Professor Sir Mike Stratton, director of the Wellcome Trust Sanger Institute where the research took place, said that this type of analysis could point to “the complete set of cancers that will respond to certain drugs that are already known to be effective in a subset”. He called the findings a “promising start”, but added that further DNA analysis was needed to confirm the findings.
Breast cancer is the most common cancer in the UK, with more than 55,000 people diagnosed each year. Between 1 and 5% of breast cancers are caused by inherited faults in the BRCA1 or BRCA2 genes. These faults stop cells repairing their DNA when it becomes damaged, which raises the risk of certain types of cancer, particularly breast and ovarian.
The scientists found a ‘signature’ in the DNA of a number of breast cancer samples that suggests they are genetically similar to tumours caused by BRCA1 and BRCA2 faults. Based on these estimates, published in the journal Nature Medicine, they believe many more women than previously thought could benefit from PARP inhibitors. PARP inhibitors specifically kill cancer cells by targeting a molecule they become reliant on to repair their DNA. One PARP inhibitor, called olaparib (Lynparza), has been approved by NICE for some women with ovarian cancer. The drug is still being tested in clinical trials for breast cancer.
Dr Serena Nik-Zainal, lead author from the Wellcome Trust Sanger Institute, said: “Our study shows that there are many more people who have cancers that look like they have the same signatures and same weakness as patients with faulty BRCA1 and BRCA2 genes. We should explore if they could also benefit from PARP inhibitors.”
Previous research indicated that genetic faults other than those in BRCA1 and BRCA2 could leave tumours vulnerable to the drugs.
To search for ‘signatures’ that may reveal this susceptibility the Sanger team analysed the DNA of 560 breast cancer patients. Even in some patients without the inherited BRCA1 or BRCA2 faults, they found patterns similar to in those who had the errors, indicating that cells’ DNA repair machinery was faulty.
These signatures predicted that up to 22% of breast cancer patients sampled could benefit from PARP inhibitors; significantly more than the previously identified 1-5% with inherited BRCA1 and BRCA2 mutations.
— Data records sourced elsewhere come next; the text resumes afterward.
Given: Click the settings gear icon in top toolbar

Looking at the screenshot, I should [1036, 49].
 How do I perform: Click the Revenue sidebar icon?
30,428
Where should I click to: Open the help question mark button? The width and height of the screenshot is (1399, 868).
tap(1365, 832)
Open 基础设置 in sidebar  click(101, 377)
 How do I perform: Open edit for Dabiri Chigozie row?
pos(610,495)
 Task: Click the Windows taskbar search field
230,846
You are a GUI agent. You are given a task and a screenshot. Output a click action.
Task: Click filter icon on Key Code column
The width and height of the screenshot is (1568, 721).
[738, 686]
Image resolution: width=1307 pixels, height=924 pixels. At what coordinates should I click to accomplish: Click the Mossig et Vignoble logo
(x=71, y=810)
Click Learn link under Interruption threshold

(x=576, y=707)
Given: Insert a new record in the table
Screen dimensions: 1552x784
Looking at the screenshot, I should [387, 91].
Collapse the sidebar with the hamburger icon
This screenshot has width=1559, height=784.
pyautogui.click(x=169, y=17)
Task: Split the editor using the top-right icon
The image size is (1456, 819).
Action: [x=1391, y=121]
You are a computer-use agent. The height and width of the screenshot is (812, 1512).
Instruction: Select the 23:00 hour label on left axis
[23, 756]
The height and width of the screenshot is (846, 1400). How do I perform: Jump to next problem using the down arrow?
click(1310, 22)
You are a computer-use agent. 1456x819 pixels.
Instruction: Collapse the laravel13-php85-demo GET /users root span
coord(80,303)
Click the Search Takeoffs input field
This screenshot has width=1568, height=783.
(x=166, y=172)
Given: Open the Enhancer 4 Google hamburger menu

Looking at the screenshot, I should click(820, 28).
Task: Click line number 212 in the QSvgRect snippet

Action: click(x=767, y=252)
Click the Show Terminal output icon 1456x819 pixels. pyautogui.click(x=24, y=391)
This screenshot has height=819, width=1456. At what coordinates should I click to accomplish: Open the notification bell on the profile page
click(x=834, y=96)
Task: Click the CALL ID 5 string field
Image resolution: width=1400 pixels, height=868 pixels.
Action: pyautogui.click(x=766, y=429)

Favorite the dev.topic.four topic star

Professor Ruth Plummer, a Cancer Research UK clinician at the Northern Institute for Cancer Research, at Newcastle University, said that the next step would be to test the findings in clinical trials to see if PARP inhibitors can treat women with this particular signature. “Research like this is incredibly important in helping as many patients as possible benefit from new treatments,” she said. “Similar signatures have also been found in ovarian cancer, suggesting that it isn’t only people with faults in their BRCA genes who could be treated with these drugs.”